Start at the line below containing "The image size is (1209, 857)." and stop at the line containing "Given: Open the user profile icon". Repeat every line of that stretch exactly, and nothing outside it.

### Given entries
—————

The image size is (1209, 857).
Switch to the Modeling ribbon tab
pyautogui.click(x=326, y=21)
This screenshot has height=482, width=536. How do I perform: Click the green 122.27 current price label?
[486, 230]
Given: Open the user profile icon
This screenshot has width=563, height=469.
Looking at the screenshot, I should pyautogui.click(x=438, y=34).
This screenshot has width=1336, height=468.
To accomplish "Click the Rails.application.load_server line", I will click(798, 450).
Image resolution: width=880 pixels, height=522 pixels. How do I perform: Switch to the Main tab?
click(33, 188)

—————

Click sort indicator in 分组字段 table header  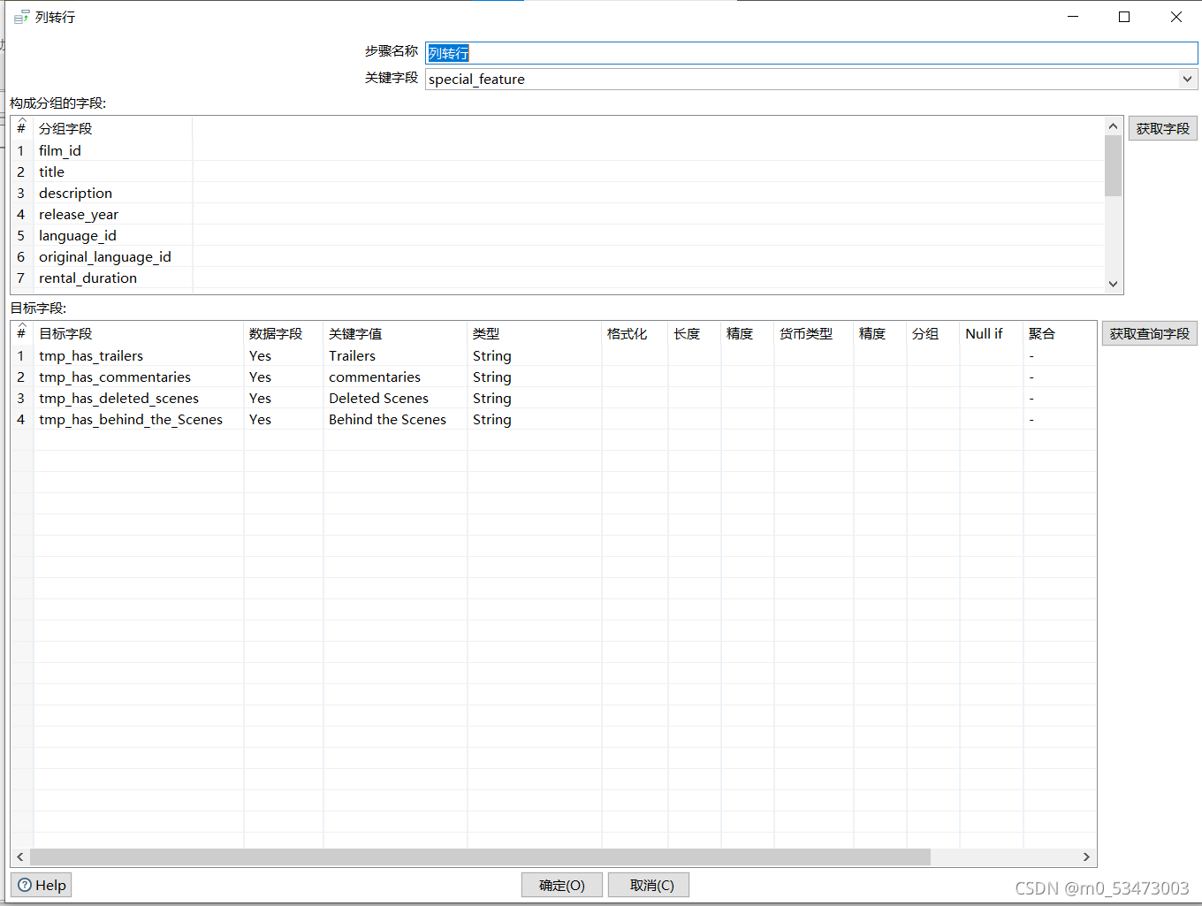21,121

—————

### Answer for this exercise
The image size is (1209, 857).
Switch to the Modeling ribbon tab
pyautogui.click(x=326, y=21)
This screenshot has height=482, width=536. How do I perform: Click the green 122.27 current price label?
[486, 230]
Given: Open the user profile icon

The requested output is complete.